Por eso lo de pringaos: se sentirán unos pardillos en la picota del escarnio mientras las altas magistraturas de la nación se mantienen en sus cargos. Así como Valle decía que en España se puede robar un monte pero no un pan, en nuestra escena política sale gratis copiar media tesis o varios manuales universitarios pero constituye piedra de escándalo cobrar a escote la gasolina de tu coche privado.
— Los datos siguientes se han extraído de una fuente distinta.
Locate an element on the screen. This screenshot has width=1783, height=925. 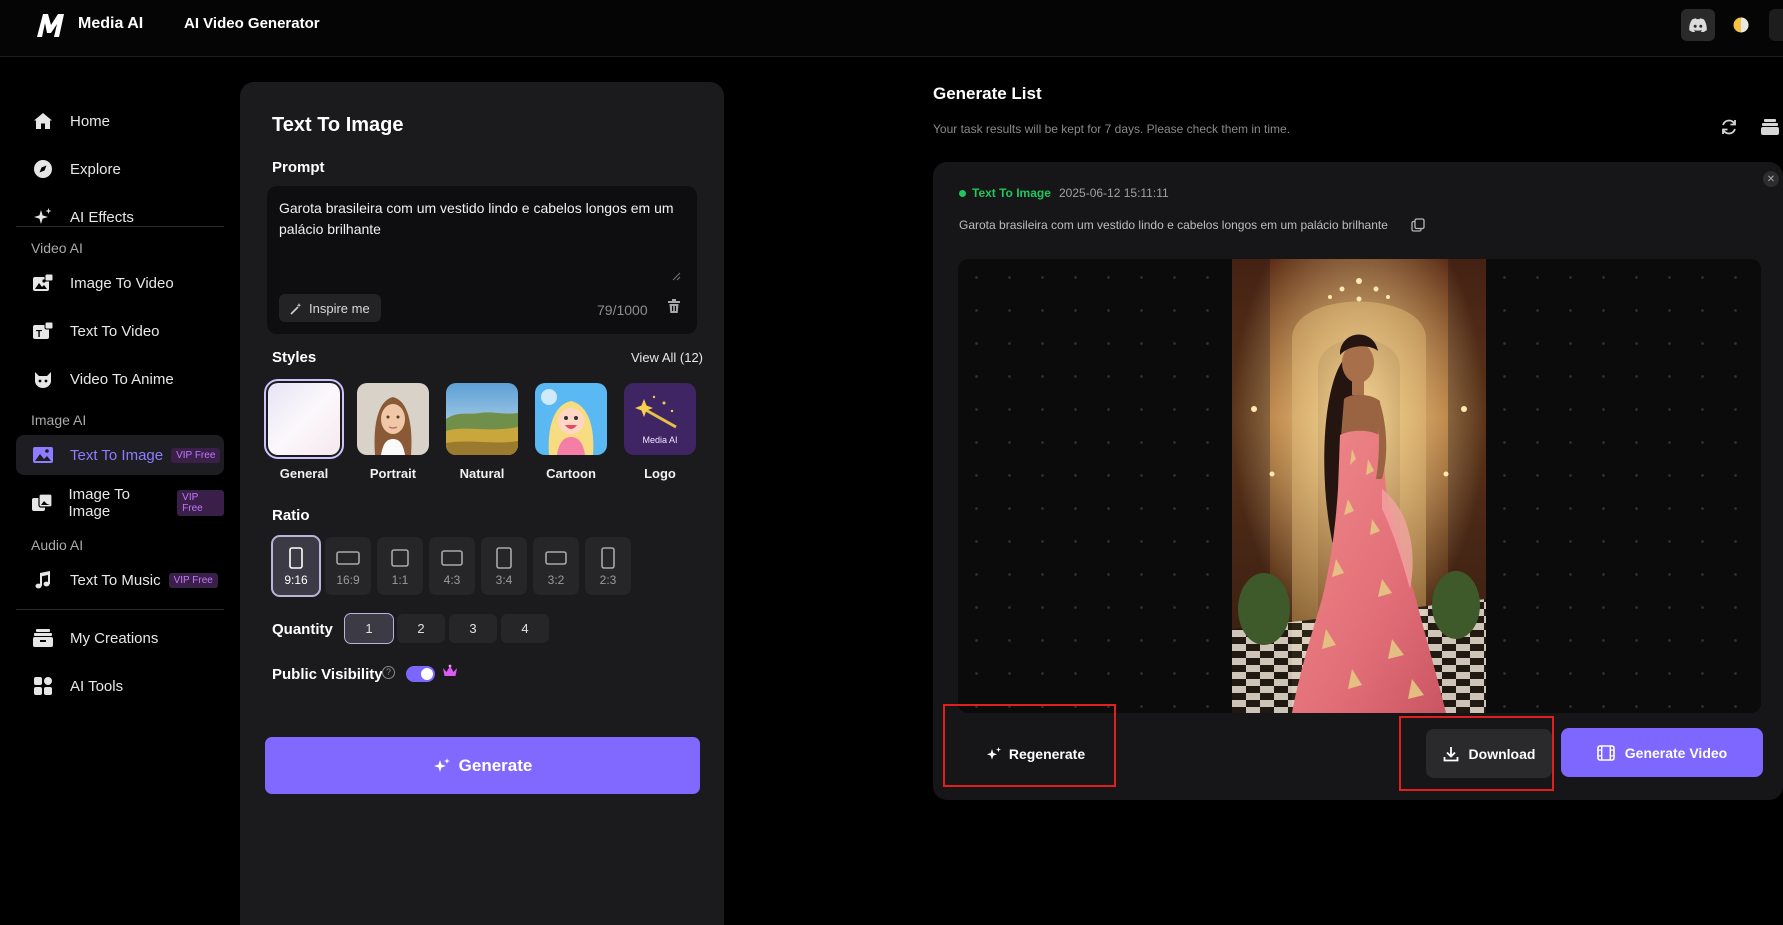
ratio-option-2-3: 2:3 is located at coordinates (608, 566).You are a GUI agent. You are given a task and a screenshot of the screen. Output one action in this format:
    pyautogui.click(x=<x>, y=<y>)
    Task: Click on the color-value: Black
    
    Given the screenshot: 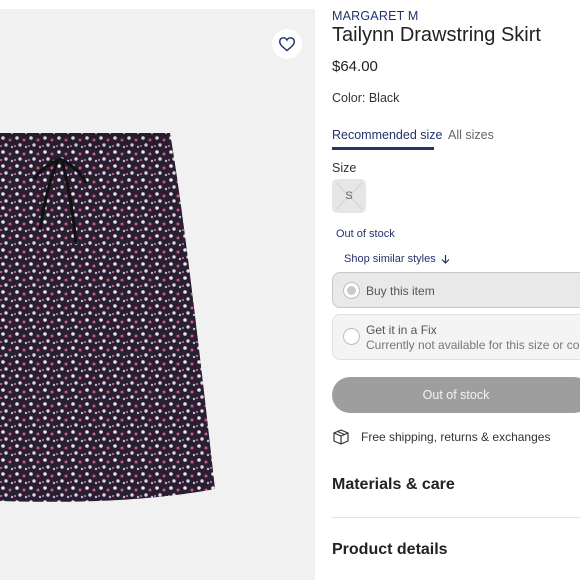 What is the action you would take?
    pyautogui.click(x=384, y=98)
    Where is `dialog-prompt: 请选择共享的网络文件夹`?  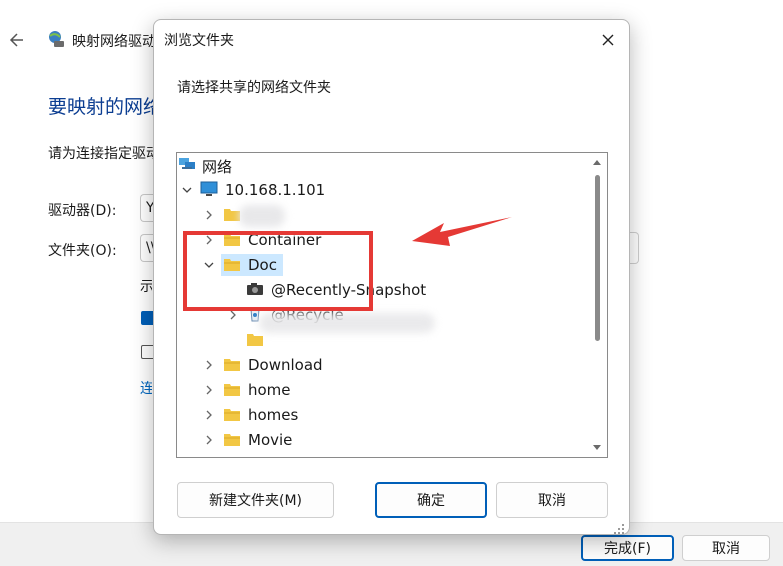
dialog-prompt: 请选择共享的网络文件夹 is located at coordinates (254, 88).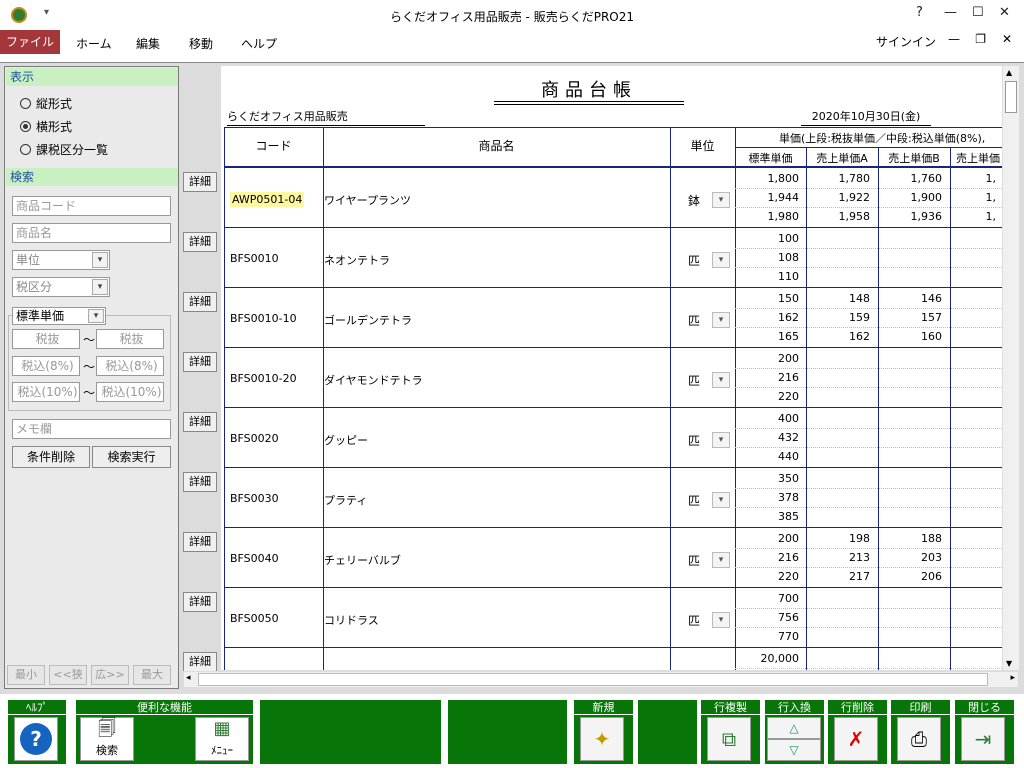  I want to click on horizontal-scrollbar: ◂ ▸, so click(601, 680).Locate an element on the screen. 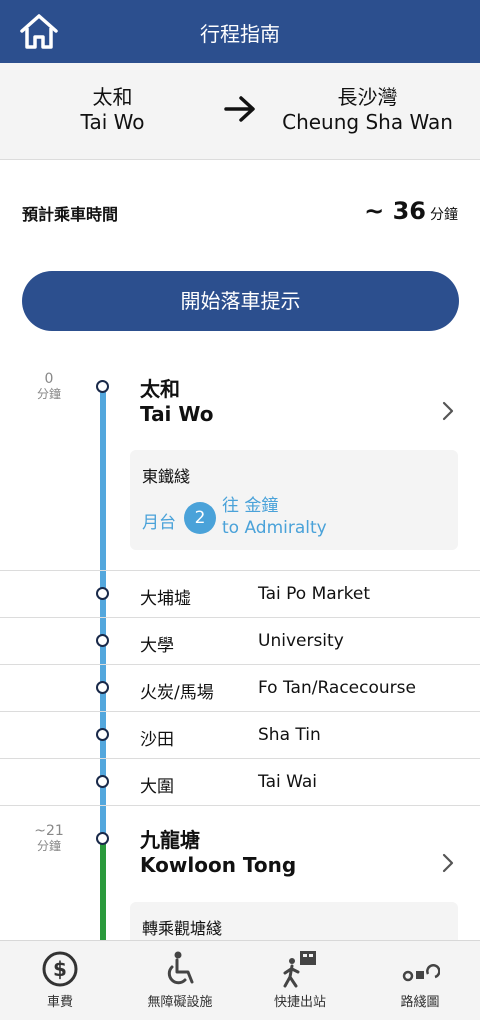 This screenshot has height=1020, width=480. stop-name-en: Fo Tan/Racecourse is located at coordinates (337, 688).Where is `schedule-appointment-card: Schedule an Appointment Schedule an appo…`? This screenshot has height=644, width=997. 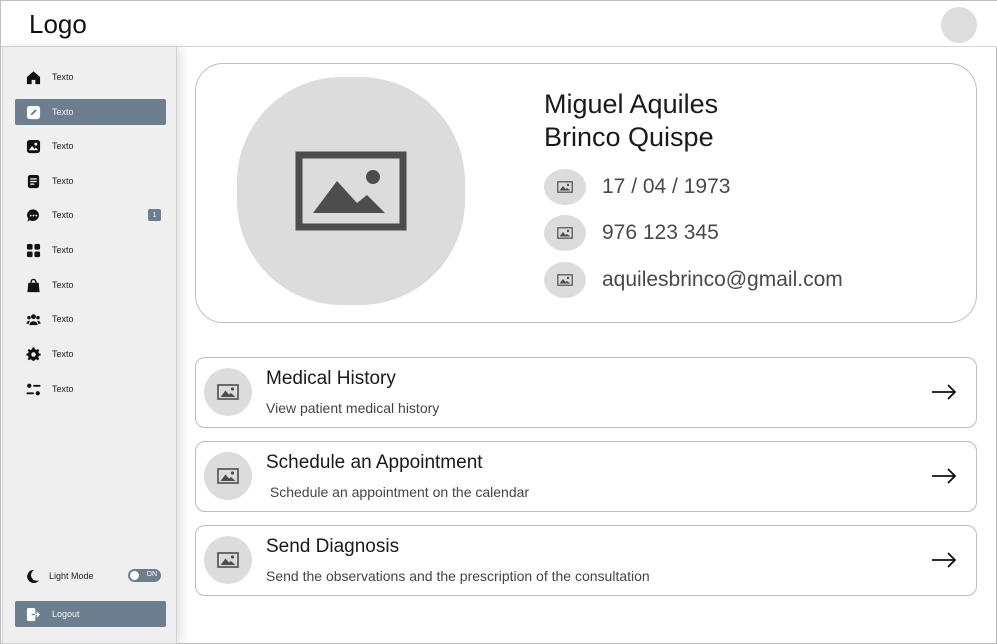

Eso les pasa por alinearse en el bando equivocado; hay que estar en el PSOE para gozar de la bula oficial y del silencio mediático.

La lección está clara: la exigencia de ejemplaridad sólo rige para el que esté dispuesto a aplicársela. Si estás en la cumbre del poder o en el partido alfa puedes dar lecciones de moral democrática con un doctorado trucho a la espalda o recibir derechos de autor por obras escritas con mano prestada.

Puedes ganar premios de ensayo con obras de originalidad problemática, enchufar a media familia en el ayuntamiento o eludir impuestos con sociedades pantalla. Si te pillan te haces el digno con la jeta apretada y la mandíbula alta: temas menores, pura hojarasca, hipérboles de la prensa sensacionalista, mal perder de los fachas. Y si por un raro ataque de coherencia sientes la tentación de irte a tu casa, te presionarán para que no dejes al jefe en situación desairada. Prietas las filas, alta la guardia y a disimular, que siempre que llueve escampa.

Eso sí: como seas de la oposición, aunque sólo ocupes una concejalía de pueblo, como te saltes un semáforo o no recojas la caca del perro te espera un juicio sumarísimo en el que tu propio partido te dejará indefenso para presumir de rigor políticamente correcto.

Les ha pasado a los pinchaúvas del Blablacar, obligados a renunciar tras retractarse con afligidos golpes de pecho, en esa misma Andalucía donde se compran votos a cambio de empleo y se han pagado putas a cuenta del presupuesto. Aunque se lo merecen por listillos, y sobre todo por la pringosa sordidez de su trapicheo, son víctimas de un clamoroso doble rasero.

Han dejado su decoro por los suelos pero nadie les hubiese podido reprochar que se aferrasen a sus puestos hasta que Sánchez y otros ilustres fulleros prediquen con el ejemplo.